* [YOUR GOAL]: With pictures excluded, retype exactly every line from the one containing "Task: Uncheck the" to the end of the records below.

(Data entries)
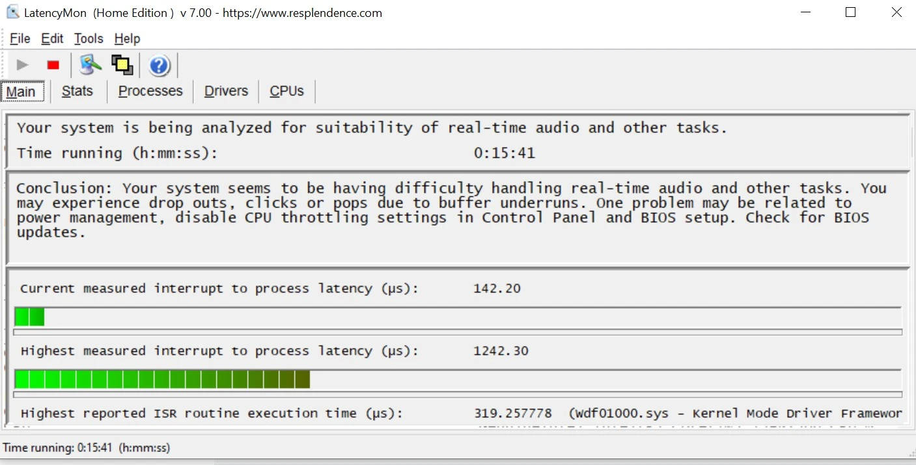Maximize the LatencyMon window
916x465 pixels.
tap(850, 12)
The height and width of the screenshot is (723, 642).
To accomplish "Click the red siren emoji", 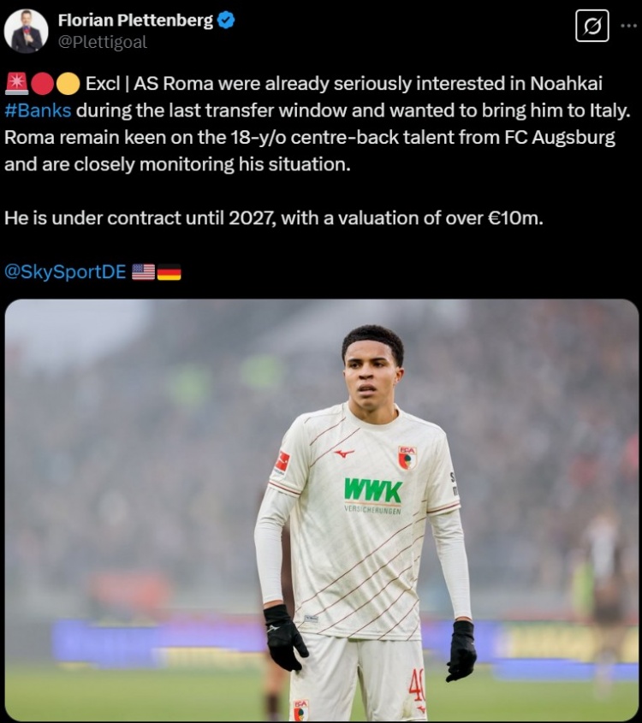I will [17, 84].
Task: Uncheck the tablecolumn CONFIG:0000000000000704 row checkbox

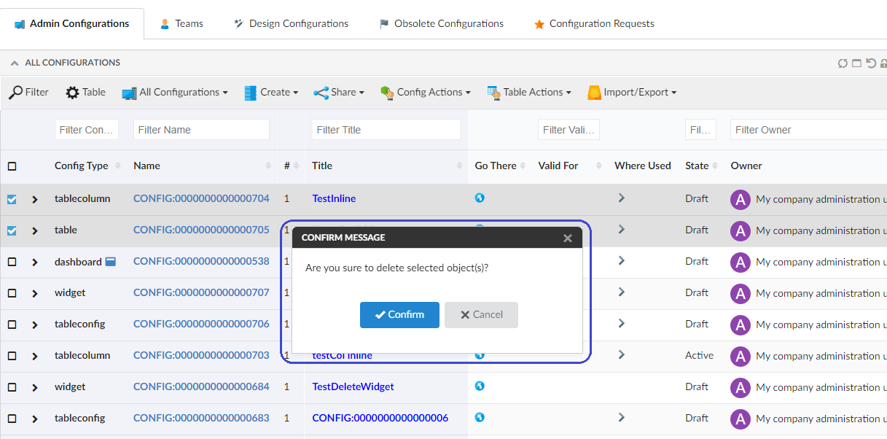Action: tap(12, 199)
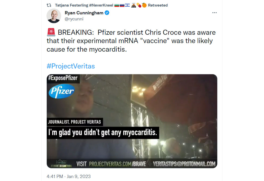
Task: Click the blue verified badge
Action: 107,13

* [PROBLEM SOLUTION]:
Task: Uncheck the tablecolumn CONFIG:0000000000000704 row checkbox

Action: tap(12, 199)
Task: Click the blue verified badge
Action: 107,13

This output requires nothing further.